Несколько ошеломленный произошедшей встречей, я отстраненно ощупывал висевший на шее амулет, чувствуя сквозь мягкую кожу мешочка что-то твердое и круглое, кончики пальцев покалывало словно слабым током…До меня, наконец, дошел смысл сказанного полковником. Я ошарашенно вскричал:
— Какую душу⁉ Какому хозяину⁈
Тот, невозмутимо пожимая плечами, вежливо ответил:
— Насчет души вам, очевидно, виднее, а баранов, как обычно… в казан!
Так, что в наших отдаленно стоящих юртах, далеко за полночь, царило оживленье. Молодые солдатики живо разделались с нежданным подарком. Только ножики засверкали! Оголодавшие на армейском пайке, они носились как угорелые в предвкушении сытного ужина, проводя какие-то обменные операции с обитателями соседних юрт. Уже булькал наваристый бульон в невесть откуда взявшемся громадном казане, месилось тесто.
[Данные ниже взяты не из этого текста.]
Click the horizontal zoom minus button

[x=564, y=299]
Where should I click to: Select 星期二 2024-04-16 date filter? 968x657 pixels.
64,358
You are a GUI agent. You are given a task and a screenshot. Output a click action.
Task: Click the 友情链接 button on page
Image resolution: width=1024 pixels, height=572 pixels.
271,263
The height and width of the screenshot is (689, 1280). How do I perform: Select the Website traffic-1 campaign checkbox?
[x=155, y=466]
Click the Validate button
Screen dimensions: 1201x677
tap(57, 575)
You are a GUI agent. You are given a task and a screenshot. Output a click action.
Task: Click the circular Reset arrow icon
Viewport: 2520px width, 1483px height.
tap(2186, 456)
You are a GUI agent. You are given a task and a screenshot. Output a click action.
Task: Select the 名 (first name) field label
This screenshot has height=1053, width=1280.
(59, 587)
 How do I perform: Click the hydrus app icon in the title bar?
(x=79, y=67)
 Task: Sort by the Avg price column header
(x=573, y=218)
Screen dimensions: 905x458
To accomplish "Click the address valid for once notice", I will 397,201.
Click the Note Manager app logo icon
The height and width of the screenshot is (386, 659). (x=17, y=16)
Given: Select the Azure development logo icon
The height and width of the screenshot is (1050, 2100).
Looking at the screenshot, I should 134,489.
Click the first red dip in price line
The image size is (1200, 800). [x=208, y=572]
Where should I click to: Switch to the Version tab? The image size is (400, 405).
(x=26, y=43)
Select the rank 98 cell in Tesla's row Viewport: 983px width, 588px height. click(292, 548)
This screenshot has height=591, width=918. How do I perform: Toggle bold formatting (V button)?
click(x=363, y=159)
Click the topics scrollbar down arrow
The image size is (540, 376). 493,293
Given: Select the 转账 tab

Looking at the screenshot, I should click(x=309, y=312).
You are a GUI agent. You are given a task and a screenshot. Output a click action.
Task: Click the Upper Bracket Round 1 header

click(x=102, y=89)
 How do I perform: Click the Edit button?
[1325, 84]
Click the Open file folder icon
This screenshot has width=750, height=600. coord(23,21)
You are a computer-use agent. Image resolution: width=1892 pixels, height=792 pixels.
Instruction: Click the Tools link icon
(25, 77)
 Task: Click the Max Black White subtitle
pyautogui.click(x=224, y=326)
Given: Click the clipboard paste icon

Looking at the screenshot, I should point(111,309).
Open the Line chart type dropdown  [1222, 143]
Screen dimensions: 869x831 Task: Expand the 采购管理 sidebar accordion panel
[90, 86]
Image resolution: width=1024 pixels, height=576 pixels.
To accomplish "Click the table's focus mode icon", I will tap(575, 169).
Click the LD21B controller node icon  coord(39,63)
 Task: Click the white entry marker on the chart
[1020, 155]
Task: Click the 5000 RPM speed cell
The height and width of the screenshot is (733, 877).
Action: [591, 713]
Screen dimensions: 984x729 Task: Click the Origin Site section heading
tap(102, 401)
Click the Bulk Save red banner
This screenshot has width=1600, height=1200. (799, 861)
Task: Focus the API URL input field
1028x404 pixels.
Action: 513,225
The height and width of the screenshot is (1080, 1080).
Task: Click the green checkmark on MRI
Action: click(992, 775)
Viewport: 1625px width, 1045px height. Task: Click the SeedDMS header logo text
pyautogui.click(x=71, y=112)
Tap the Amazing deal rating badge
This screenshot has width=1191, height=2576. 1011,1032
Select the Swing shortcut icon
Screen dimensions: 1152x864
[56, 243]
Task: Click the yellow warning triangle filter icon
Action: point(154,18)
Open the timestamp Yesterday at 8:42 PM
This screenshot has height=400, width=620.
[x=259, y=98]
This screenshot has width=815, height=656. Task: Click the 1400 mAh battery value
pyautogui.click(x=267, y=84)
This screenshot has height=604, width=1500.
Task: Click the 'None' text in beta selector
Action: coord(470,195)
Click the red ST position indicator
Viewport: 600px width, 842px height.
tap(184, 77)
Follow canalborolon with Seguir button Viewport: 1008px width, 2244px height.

Полковник умело руководил этой веселой кутерьмой и вскоре мы уже восседали с ним на кошме в юрте за круглым столиком. На большом блюде горкой томились аппетитные ломти мяса на подложке из крупных кусков раскатанного, отваренного теста…объеденье! Кроме нас в юрте никого не было. Бекболат извлек из-за голенища сапога небольшой нож и стал ловко строгать мясо. Снаружи гомонили солдаты, то и дело раздавался смех. Полковник недовольно прорычал что-то, видимо отдавая какие-то распоряжения. Веселая компания ретировались подальше. Только один из них бесшумно просочился в юрту и, поставив на столик бутылку водки и две круглые чашечки, тут же исчез. Я, утомленный этим бедламом с подготовкой пиршества и надоевшем мне скафандром, неспешно избавился от него и глотая слюнки стал дожидаться окончания священнодействия моего визави. От нечего делать, я извлек из мешочка на груди амулет. На ладони лежала темная, круглая бусина из неизвестного мне материала. Довольно тяжелая. Может быть какая-то старинная пуля? У бусины должно быть сквозное отверстие. Полковник, тем временем, окончательно придал нашему ужину готовый вид, приправив острой луковой подливкой бешбармак и разлив по чашечкам водку. Я прибрал амулет в мешочек и изобразил полную готовность к застолью. Мы молча чокнулись, выпили и навалились на еду. Такое блюдо как казахский бешбармак едят горячим, обязательно руками, без всяких вилок и ложек. Тем более палочек. Выпили еще по одной. Неспешно и вполголоса полковник, как заправский политолог, обрисовал обстановку, царившую здесь, на месте:
— Все изменится буквально на днях. Российскую группировку последовательно будут вытеснять НАТОвским контингентом. Решение уже принято руководством республики. Сработала та мина замедленного действия заложенная после развала СССР, когда сотни молодых ребят, посланных на учебу в Турцию, вернулись оттуда уже завербованными агентами и не только турецкой разведки, но и целого ряда других западных. Многие из них, впоследствии, сделали неплохую карьеру и сейчас находятся на ключевых постах во властных структурах. Они и мутят воду, вяжут наше сотрудничество с Россией по рукам и ногам. Нужна, как воздух, реальная картина события, причем, непосредственно результаты исследования самого объекта и кто первый станет обладателем такой информации, тот и будет диктовать правила игры. Причем, большой игры! На кон поставлено само существование человечества! То, что это вторжение внеземных сил уже не вызывает сомнения. Вся эта муть научных исследований только дань традиционным подходам и займет много времени. Нужен экспресс-анализ. Отчаянный бросок на удачу, только тогда, появится шанс осмыслить событие на основе добытых данных и повернуть исследования в нужное русло или принять радикальные меры, а так, мы обречены на бессмысленное топтанье на месте и на еще более бессмысленное противостояние политических сил, уже не раз, приводивших мир к краю пропасти, —
Бекболат, вдруг, хищно улыбнулся.
— Это как в нашей казахской игре «кокпар» — хватай первым тушу барана и, подгоняя резвого скакуна, скачи к финишу, раздавая пинки соперникам! Так, что времени осталось очень мало. Я обещал Терентьеву расчистить тебе плацдарм для броска.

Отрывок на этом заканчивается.